The real goal is to get downtown workers—and the rest of us—to take advantage of alternatives, such as ridesharing or the new CAT partnership that will allow folks to park outside pay zones and shuttle in.
The Parking Matters Plan also calls for increased bicycle infrastructure—yes, protected lanes, hi there!—and absorbs the CAT Bike Sharing Program into the Mobility and Parking Services Department.
“If you live within a reasonable distance of greater downtown, we want to give you all kinds of reasonable options than just getting your car by yourself,” promises Brandon.

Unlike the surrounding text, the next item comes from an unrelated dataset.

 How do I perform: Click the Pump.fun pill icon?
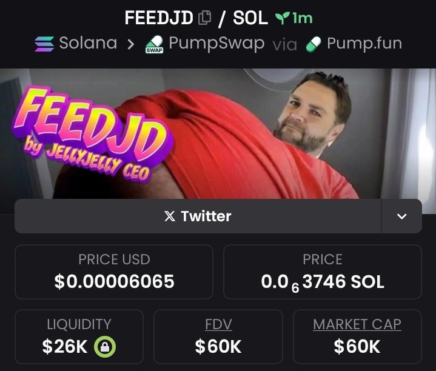click(314, 44)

Complaining about parking downtown is as venerated a Savannah pastime as slapping gnats over Bloody Marys at brunch, and I don’t expect any less grousing. Yet the new plan certainly streamlines things, and may even lead to fewer parking tickets.
“The hope is by reducing the confusion, we write less citations,” he says, echoing the study’s predicted 50 percent reduction of ticket revenue. “I think part of the frustration is the complexity. The idea is to make the system simpler.”
Cynics hoping to pin motivation on greed might want to look at other projected revenues: While increased hours and rates rake in more cash, the cornucopia of new services and infrastructure keeps the net balance pretty much the same.
What it does do is take Savannah’s parking problem and position it as a development tool to be managed as a long term resource rather than milked as a cash cow.
Sure, there will be quirks and limitations. There might even be a third pass around Chippewa Square before you get so hangry you drive to Tybee for dinner.
But as my personal experience dictates, the best way to cultivate good carky parma is to be patient, kind and and willing to walk.